The task: Please report how many lines in the following material hold the string "ключ", giving only the number.

Given records:
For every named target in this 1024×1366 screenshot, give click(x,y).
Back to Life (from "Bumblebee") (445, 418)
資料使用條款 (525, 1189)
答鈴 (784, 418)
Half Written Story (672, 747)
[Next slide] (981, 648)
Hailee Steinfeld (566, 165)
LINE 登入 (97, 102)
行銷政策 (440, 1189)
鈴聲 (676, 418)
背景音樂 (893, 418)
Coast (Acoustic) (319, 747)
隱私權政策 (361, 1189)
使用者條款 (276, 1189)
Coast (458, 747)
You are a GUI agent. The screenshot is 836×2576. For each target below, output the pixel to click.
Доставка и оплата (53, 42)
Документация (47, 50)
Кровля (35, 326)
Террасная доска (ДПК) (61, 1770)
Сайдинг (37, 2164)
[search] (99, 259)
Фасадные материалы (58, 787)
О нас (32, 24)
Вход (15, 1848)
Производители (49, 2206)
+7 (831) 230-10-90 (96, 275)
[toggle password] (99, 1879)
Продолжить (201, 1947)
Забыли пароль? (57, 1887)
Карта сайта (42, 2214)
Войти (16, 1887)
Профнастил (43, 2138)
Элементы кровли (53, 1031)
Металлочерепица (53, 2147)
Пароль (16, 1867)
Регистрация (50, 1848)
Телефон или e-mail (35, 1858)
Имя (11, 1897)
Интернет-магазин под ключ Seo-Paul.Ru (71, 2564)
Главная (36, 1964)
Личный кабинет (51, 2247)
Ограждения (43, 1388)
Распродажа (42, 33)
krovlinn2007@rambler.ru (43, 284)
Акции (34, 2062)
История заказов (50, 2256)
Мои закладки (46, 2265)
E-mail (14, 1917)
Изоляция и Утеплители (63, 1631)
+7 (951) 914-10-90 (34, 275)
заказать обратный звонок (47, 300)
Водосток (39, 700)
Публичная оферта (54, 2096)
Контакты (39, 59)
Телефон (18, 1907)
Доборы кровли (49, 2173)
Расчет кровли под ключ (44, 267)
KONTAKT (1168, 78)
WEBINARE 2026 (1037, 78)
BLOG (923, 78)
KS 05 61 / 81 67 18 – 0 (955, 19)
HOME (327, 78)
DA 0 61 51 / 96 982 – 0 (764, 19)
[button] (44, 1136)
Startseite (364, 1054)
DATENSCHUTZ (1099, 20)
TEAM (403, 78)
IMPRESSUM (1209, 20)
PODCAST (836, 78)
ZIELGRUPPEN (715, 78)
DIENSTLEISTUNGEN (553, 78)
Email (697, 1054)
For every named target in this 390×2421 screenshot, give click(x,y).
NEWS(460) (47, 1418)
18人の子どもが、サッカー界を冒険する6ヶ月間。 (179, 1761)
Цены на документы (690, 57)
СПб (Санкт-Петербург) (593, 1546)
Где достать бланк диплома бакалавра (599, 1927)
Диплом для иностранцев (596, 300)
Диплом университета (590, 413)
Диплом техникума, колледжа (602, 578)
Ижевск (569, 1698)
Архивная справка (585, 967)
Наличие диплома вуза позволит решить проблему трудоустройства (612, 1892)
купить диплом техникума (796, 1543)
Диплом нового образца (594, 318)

Finished task: 2